Senin 02 Jan 2023 12:39 WIB

Pengaturan Senjata Jadi Dekrit Pertama Presiden Brasil

Lula menandatangani dekrit untuk memperketat pengaturan senjata.

Rep: Dwina Agustin/ Red: Esthi Maharani
Dalam tindakan pertamanya sebagai presiden pada Ahad (1/1/2023), Lula da Silva menandatangani dekrit untuk memperketat pengaturan senjata.
Foto: AP/Andre Penner
Dalam tindakan pertamanya sebagai presiden pada Ahad (1/1/2023), Lula da Silva menandatangani dekrit untuk memperketat pengaturan senjata.

REPUBLIKA.CO.ID, BRASILIA --  Presiden Brasil yang baru dilantik Lula da Silva harus melewati kondisi ekonomi yang lebih menantang daripada yang pernah dialami dalam dua masa jabatan sebelumnya. Dia pun akan mengambil langkah-langkah yang sangat berbeda dari presiden sebelumnya dan lawan politiknya Jair Bolsonaro.

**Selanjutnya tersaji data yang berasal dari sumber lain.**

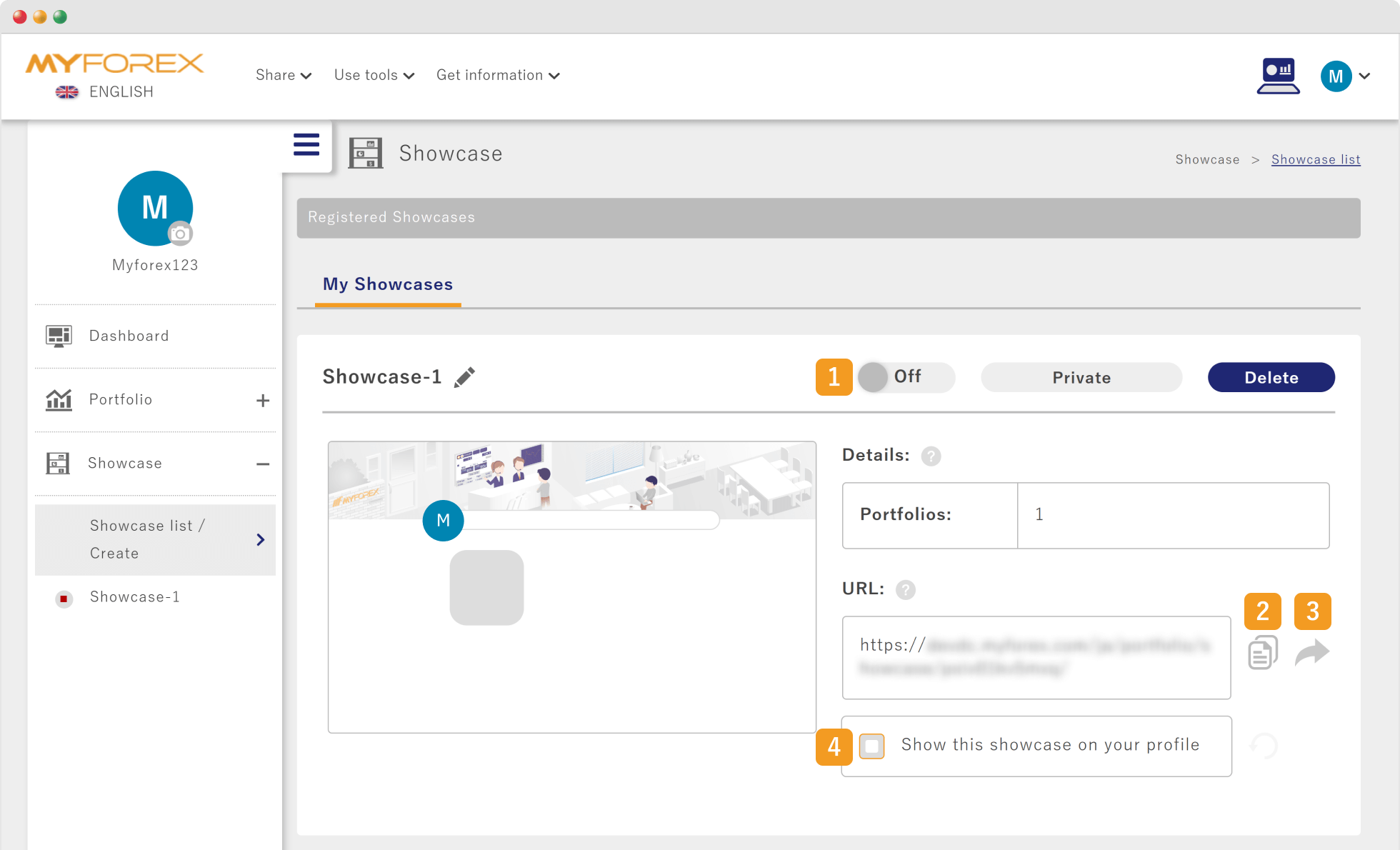Copy the showcase URL with copy icon
1400x850 pixels.
pos(1262,653)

Lula mengatakan prioritasnya adalah memerangi kemiskinan dan berinvestasi dalam pendidikan serta kesehatan. Dia juga berjanji akan menghentikan deforestasi ilegal di Amazon.

Baca Juga

Janji-janji itu upaya Lula mencari dukungan dari kalangan politik moderat untuk membentuk front yang luas dan mengalahkan Bolsonaro. Dia pun meminta beberapa dari mereka untuk menjabat di Kabinetnya.

Dalam tindakan pertamanya sebagai presiden pada Ahad (1/1/2023), Lula menandatangani dekrit untuk memperketat pengaturan senjata. Dia menetapkan batas waktu 30 hari bagi kantor pengawas jenderal untuk mengevaluasi berbagai dekrit Bolsonaro yang menyegel informasi resmi selama 100 tahun.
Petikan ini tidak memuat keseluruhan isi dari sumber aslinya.